Ela parecia um pouco zangada e impaciente, mas não deixou de ser cortês por
isso. Algumas pessoas deveriam aprender com aquela mulher a portar-se ou a
tratar melhor as visitas, certo?
― Bem-vindos à Ruma – ela disse no tom mais brando e caloroso que pode
– fico feliz por Soichiro-sama ter enviado alguém para tentar ajudar minha
filha.
Aquilo
não era uma mentira, mas devo dizer que algo me incomodava em sua fala. Ela
parecia bem forçada a dizer aquilo, como devo dizer, sua felicidade parecia
muito forçada, fingida. Isso não era apenas uma impressão minha, era a verdade.
Talvez a demora de resposta de meu pai tenha sido lenta? Impossível, não fazia
nem três dias que ele tinha recebido a carta pedindo por ajuda, algo não cheirava
bem nessa vila.
― Pode ser um pouco tarde para as apresentações, mas eu chamo-me
Shosuro Ichijou, filho de Shosuro Shoichiro – falei em um calmo como um sorriso
– essa ao meu lado é Soshi Mayuu, minha adorável sobrinha.
Mayuu curvou-se longamente apresentando-se para Sayo-san que parecia
ter uma barreira ao seu redor protegendo de qualquer tentativa nossa de nos
aproximarmos. Eu não poderia e nem deveria culpa-la por uma atitude tão fria de
sua parte. Uma de suas preciosas filhas estava doente com uma doença até agora
desconhecida, e só as Fortunas poderiam saber o que aquela pobre mulher estava
passando até aquele momento.
― Devo agradecer suas boas vindas, Sayo-san – disse curvando-me
levemente para ela – e desculpar-me pela demora em responder. Posso estar sendo
apressado, mas poderia levar-nos até sua filha doente?
― Não é problema nenhum – ela disse seca – mas nenhum médico pareceu
saber o que estava tentando tratar.
― Não será nenhum problema – disse com um sorriso – minha pequena
sobrinha é uma invocadora de kamis, ela deve conseguir identificar a fonte do
problema, certo, Mayuu-san?
― Não deve ser nenhum problema – Mayuu disse de uma forma muito fria,
provavelmente ela não gostava de ser tratada daquela forma.

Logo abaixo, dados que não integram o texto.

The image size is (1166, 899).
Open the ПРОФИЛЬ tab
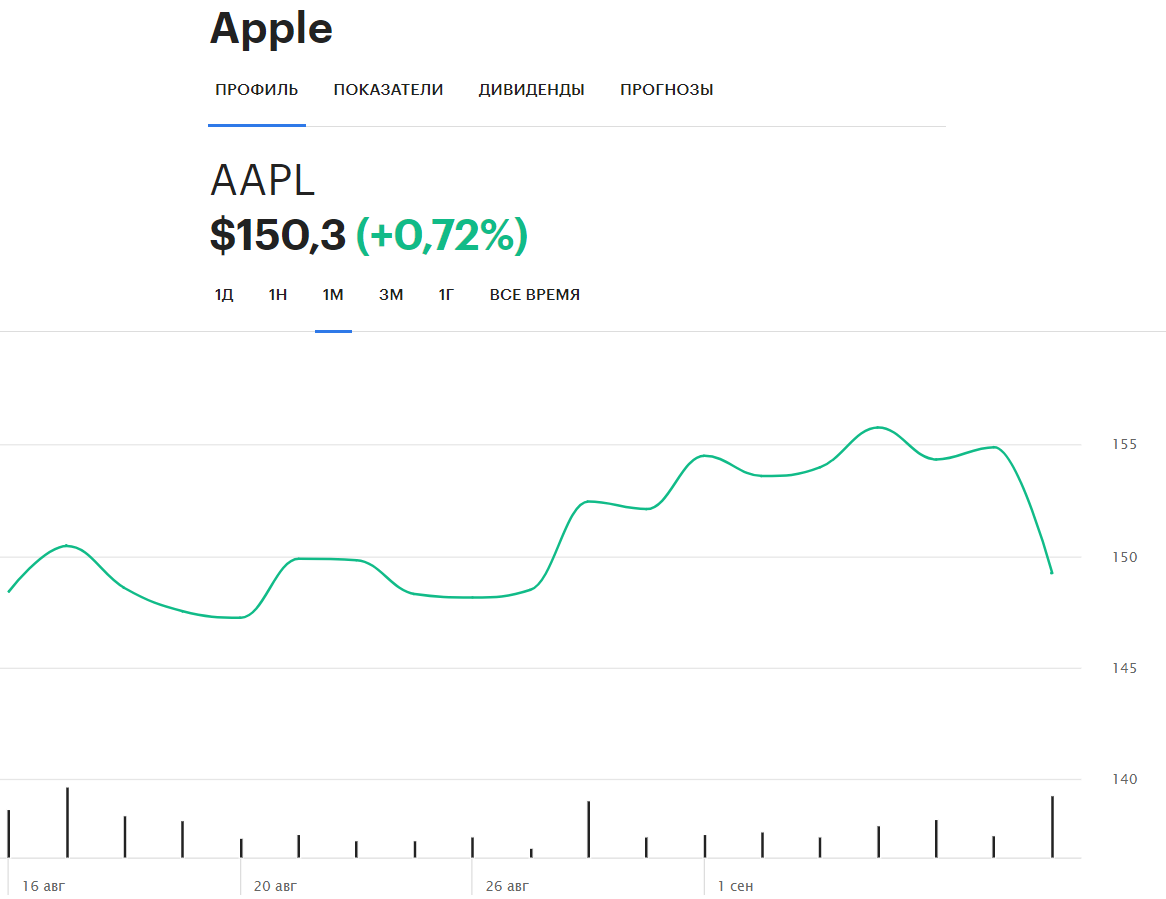click(x=257, y=90)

Aquela deveria ter sido a primeira expressão boa que consegui de
Sayo-san naquele dia e talvez a última. Ela ficou verdadeiramente surpresa
quando disse que Mayuu era uma shugenja e seu coração tremeu com a notícia.

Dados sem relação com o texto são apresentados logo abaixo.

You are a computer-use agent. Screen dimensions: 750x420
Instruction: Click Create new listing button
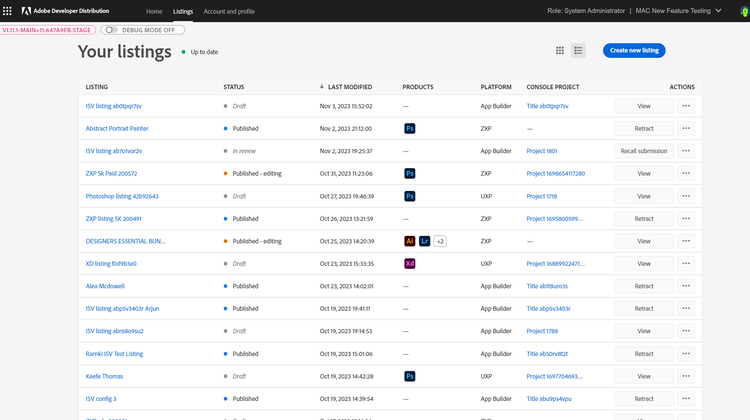click(x=633, y=51)
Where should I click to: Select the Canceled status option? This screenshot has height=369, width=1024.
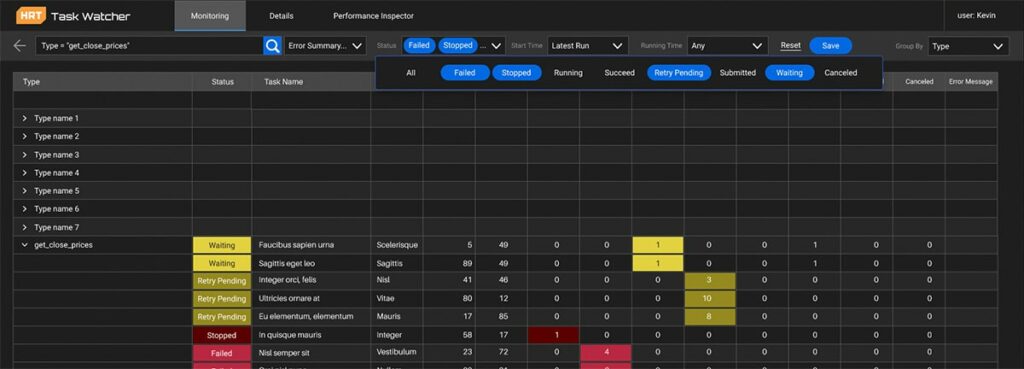(x=840, y=73)
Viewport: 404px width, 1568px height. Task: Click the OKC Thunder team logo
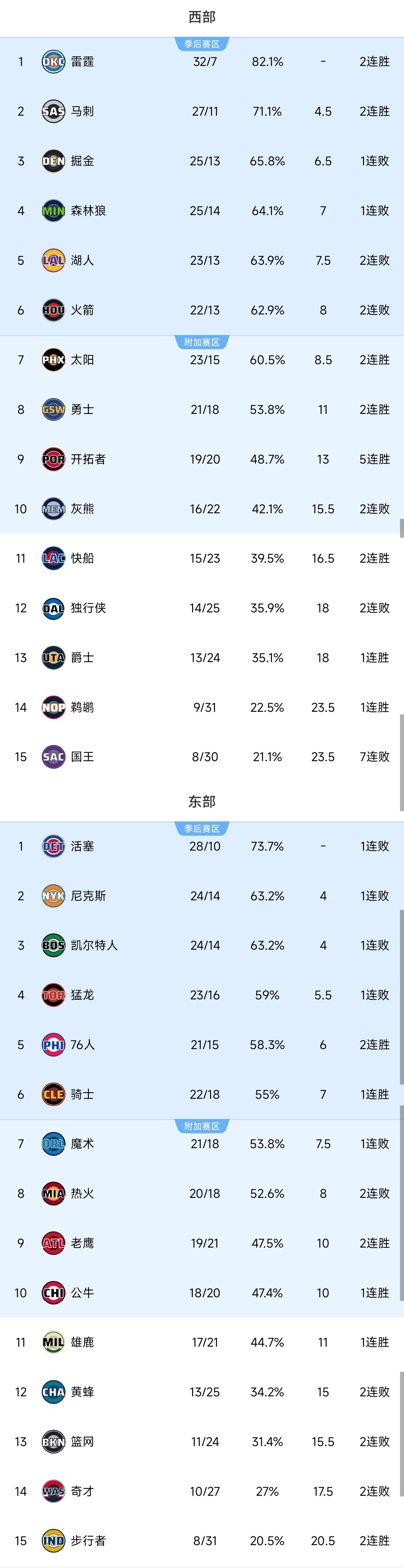53,62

Mayuu agora era a esperança de sua filha ficar melhor e da suposta doença
deixar de ser um problema até mesmo para a Vila. Shugenjas são raros de
encontrar no império, não é qualquer um que consegue ter afinidade para as
técnicas envolvidas, mas sua raridade são uma prova de quão incríveis são estas
pessoas.
― Devo escrever uma carta para Soichiro-sama agradecendo por tamanha
consideração – ela disse curvando-se e poderia até haver uma menção de lágrima
no canto de seus olhos – agradeço também à pequena shugenja por dignar-se a
prestar tamanho favor para minha família.
― Pare, não há motivos para agradecer ainda – Mayuu disse com a voz trêmula
– salvar pessoas que precisam deve ser algo natural para um Samurai.

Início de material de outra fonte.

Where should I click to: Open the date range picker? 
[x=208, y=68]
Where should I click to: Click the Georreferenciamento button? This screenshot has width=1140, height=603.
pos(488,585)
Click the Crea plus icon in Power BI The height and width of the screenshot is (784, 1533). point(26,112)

Realmente, salvar aqueles que precisam é o básico, afinal Jin,
Compaixão, do bushido é algo que todo Samurai deve ter. Teoricamente todo
Samurai e todo Clã se presta aplica a Compaixão. Os Escorpiões, pode ser uma
surpresa para você, é um dos Clãs que o aplicam, afinal àqueles inferiores
sempre têm suas utilidades. Creio que o Clã que realmente é compassivo porque é
de sua natureza seja o Clã Fênix; é tido que a Fênix ensina o Tao Shinsei para
os de menor posição social, pois eles acreditam que a proteção espiritual, que
o Tao oferece, é tão importante quanto a proteção física.
― Suas palavras são reconfortantes, jovem senhorita – Sayo disse curvando-se para ela – eu os guiarei até minha filha, por aqui.